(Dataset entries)
──────

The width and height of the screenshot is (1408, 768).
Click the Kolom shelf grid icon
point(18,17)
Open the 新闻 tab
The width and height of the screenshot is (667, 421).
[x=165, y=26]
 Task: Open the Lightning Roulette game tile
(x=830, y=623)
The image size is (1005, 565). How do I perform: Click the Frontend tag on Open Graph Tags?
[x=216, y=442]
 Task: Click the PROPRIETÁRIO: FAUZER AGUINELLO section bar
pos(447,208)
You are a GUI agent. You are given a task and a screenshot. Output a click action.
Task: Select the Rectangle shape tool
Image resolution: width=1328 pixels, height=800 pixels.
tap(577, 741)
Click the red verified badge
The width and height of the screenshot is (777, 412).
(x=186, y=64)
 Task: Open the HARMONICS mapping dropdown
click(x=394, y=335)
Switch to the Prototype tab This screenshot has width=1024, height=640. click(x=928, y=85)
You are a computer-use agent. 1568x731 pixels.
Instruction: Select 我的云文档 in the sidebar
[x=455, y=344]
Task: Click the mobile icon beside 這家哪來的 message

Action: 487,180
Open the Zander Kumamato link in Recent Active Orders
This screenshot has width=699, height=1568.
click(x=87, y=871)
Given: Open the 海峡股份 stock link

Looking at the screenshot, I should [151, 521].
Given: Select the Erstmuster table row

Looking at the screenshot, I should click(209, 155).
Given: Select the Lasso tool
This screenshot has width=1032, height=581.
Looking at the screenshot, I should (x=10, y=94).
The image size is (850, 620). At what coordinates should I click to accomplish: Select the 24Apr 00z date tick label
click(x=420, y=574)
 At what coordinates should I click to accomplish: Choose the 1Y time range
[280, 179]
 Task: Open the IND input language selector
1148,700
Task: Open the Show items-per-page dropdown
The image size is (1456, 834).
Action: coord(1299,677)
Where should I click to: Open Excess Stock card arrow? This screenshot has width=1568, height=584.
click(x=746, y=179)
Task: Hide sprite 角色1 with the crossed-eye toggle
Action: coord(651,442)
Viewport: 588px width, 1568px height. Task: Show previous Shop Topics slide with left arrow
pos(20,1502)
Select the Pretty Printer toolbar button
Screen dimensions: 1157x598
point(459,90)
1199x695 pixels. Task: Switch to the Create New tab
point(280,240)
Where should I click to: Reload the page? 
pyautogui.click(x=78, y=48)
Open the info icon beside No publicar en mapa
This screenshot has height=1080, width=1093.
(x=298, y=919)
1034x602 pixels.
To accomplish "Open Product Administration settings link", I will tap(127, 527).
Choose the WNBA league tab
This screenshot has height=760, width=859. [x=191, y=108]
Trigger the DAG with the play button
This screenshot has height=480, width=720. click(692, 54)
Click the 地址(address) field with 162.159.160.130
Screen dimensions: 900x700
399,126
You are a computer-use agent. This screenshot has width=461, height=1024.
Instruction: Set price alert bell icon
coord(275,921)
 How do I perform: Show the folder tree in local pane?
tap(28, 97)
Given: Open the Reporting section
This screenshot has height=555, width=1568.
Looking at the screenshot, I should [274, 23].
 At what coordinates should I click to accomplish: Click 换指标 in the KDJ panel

──────

Task: Line tally for "agent": say how many lines of the records above contain it, and give nothing but the number.

Completed exercise: 3